## Work to be completed
Transcribe the following entries word for word. End with the line where "About Mayfair (48, 2496)" appears.

## Data extract
○ ○ ○ ○ ○ ○ ○

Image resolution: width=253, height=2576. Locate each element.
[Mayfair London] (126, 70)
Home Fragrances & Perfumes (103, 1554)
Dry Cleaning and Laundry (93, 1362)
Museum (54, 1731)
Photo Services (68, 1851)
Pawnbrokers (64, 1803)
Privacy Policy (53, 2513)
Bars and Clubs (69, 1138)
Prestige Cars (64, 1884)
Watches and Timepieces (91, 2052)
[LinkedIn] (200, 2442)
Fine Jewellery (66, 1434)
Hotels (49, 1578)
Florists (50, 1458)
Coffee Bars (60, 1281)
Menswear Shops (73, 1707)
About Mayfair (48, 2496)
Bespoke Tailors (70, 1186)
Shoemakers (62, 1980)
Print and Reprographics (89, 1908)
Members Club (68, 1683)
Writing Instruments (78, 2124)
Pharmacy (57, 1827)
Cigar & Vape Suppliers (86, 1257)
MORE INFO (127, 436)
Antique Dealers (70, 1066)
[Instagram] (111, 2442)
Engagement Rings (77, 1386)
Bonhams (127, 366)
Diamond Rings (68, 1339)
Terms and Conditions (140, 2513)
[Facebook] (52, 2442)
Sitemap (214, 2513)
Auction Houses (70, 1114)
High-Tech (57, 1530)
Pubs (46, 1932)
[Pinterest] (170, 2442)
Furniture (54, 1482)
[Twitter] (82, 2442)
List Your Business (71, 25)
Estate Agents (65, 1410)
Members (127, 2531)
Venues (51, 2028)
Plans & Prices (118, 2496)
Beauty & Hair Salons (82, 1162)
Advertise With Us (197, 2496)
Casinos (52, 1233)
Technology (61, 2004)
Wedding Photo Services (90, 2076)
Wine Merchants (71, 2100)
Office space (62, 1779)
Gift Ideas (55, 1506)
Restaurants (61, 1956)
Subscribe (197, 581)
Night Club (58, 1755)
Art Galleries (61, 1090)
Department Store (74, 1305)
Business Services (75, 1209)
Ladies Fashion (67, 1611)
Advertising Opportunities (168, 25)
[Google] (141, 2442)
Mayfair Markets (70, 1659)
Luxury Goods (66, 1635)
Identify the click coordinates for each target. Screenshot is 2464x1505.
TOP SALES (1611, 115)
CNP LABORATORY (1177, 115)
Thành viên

○ ○ ○ ○ ○ ○ ○

## Solved exercise
Image resolution: width=253, height=2576. Locate each element.
[Mayfair London] (126, 70)
Home Fragrances & Perfumes (103, 1554)
Dry Cleaning and Laundry (93, 1362)
Museum (54, 1731)
Photo Services (68, 1851)
Pawnbrokers (64, 1803)
Privacy Policy (53, 2513)
Bars and Clubs (69, 1138)
Prestige Cars (64, 1884)
Watches and Timepieces (91, 2052)
[LinkedIn] (200, 2442)
Fine Jewellery (66, 1434)
Hotels (49, 1578)
Florists (50, 1458)
Coffee Bars (60, 1281)
Menswear Shops (73, 1707)
About Mayfair (48, 2496)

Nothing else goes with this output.